Consigne =>
Quels noms de lieux l'extrait ci-dessous sur les manuscrits sanscrits mentionne-t-il ? Relevez-les tous, dans l'ordre où ils apparaissent.

Si le cas venoit à se présenter en Angleterre, qu’une Collection de Manuscrits Sanscrits fût à vendre en bloc, Vous m’obligeriez infiniment, Monsieur, en m’avertissant. Je pourrois peut-être engager notre [4] gouvernement qui fait plus qu’aucun autre pour l’avancement des études, à en faire l’acquisition pour la Bibliothèque de Berlin. La littérature Indienne y a trouvé des fauteurs et même des amateurs. Monsieur de Humboldt, le frère ainé du célèbre voyageur, ministre d’état et ci-devant ambassadeur à Vienne et à Londres, me mande qu’il s’applique au Sanscrit de toutes ses forces. Comme il est grand connoisseur de langues, il trouve sa peine bien recompensée. Il vient de donner un traité sur les noms géographiques de l’ancienne Espagne, expliqués par la langue Basque.

Données fournies =>
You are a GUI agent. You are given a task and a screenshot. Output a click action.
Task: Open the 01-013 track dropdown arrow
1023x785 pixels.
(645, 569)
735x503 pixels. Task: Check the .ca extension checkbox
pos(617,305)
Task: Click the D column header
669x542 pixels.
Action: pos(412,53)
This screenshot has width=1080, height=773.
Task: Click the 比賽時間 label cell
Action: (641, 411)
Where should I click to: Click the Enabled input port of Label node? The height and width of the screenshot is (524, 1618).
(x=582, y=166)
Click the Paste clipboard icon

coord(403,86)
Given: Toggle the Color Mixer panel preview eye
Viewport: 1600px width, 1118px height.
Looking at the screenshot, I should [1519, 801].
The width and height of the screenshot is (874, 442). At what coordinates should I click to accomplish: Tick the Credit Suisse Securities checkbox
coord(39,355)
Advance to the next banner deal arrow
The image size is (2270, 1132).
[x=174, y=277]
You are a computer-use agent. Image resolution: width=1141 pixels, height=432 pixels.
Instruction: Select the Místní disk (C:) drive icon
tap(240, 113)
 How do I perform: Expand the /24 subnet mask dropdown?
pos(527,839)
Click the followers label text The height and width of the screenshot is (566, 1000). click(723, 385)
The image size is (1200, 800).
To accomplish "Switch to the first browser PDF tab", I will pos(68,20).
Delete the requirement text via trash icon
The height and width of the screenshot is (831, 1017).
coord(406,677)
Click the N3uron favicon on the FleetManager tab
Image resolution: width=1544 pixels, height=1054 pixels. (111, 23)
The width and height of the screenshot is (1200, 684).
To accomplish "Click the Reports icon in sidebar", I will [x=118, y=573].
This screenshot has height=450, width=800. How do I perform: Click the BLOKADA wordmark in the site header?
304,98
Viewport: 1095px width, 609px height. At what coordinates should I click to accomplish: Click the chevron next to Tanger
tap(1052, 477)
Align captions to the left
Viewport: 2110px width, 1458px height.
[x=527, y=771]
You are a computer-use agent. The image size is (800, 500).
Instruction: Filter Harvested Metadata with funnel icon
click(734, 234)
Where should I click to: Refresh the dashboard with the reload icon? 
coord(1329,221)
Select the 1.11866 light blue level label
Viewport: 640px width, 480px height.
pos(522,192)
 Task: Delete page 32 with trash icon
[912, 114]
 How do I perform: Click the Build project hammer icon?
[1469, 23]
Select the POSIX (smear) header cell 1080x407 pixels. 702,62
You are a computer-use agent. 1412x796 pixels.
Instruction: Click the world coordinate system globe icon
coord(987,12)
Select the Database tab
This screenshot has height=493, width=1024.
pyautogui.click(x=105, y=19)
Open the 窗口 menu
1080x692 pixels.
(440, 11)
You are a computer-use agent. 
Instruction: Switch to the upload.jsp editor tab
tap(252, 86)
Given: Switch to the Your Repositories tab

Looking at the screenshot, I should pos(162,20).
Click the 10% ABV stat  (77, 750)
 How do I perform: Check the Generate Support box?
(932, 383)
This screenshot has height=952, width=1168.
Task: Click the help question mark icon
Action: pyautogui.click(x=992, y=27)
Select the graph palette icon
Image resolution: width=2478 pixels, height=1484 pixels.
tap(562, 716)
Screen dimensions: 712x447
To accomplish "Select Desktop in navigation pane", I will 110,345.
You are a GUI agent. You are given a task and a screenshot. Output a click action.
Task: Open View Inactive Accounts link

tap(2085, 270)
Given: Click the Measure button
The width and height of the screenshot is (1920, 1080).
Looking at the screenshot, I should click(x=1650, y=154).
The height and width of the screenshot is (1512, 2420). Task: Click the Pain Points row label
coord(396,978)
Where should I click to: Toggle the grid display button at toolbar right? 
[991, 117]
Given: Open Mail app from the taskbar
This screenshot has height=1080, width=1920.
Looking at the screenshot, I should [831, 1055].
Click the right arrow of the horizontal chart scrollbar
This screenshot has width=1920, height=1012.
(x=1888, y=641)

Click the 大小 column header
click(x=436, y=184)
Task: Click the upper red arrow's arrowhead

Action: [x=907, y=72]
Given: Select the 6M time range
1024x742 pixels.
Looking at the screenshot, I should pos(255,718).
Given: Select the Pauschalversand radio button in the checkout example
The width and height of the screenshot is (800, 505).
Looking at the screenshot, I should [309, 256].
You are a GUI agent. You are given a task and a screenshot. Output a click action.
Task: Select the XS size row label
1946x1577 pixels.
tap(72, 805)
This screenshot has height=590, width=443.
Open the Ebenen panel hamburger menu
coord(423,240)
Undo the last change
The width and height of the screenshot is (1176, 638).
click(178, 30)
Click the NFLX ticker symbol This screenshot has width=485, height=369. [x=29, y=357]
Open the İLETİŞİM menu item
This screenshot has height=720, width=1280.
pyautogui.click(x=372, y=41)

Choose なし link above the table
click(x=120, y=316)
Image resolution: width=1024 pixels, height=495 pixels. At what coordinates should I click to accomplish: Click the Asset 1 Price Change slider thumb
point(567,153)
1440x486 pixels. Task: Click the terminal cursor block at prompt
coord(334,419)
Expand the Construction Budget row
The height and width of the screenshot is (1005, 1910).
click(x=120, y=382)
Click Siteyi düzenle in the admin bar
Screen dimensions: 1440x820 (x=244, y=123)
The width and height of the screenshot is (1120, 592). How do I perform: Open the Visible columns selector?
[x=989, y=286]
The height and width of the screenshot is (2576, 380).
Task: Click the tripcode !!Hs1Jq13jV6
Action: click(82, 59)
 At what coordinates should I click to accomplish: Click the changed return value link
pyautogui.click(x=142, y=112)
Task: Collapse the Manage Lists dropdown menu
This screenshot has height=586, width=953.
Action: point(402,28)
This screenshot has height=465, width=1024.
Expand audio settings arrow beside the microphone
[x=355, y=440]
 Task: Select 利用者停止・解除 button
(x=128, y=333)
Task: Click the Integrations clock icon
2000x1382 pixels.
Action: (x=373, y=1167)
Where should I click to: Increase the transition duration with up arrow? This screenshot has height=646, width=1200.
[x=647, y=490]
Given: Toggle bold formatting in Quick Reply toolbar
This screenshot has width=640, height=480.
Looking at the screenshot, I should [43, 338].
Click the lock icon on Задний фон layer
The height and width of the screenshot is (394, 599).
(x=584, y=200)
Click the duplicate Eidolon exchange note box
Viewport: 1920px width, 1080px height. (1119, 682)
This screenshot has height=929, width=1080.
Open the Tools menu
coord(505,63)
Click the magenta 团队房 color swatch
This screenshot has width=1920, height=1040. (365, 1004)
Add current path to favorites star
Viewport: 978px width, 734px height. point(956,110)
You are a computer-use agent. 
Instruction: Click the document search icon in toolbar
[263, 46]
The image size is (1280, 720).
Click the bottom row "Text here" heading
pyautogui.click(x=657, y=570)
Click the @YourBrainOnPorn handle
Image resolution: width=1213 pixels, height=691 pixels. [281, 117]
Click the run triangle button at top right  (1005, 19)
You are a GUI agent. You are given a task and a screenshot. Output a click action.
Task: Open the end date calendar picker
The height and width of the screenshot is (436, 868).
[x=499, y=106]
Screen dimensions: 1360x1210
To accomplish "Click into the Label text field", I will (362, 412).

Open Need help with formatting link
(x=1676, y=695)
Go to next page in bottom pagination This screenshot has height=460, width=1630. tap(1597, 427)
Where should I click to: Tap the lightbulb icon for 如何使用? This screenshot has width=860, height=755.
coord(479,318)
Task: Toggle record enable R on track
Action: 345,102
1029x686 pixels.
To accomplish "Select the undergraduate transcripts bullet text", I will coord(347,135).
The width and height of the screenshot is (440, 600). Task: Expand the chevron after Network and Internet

Résultat obtenu =>
Angleterre, Berlin, Vienne, Londres, Espagne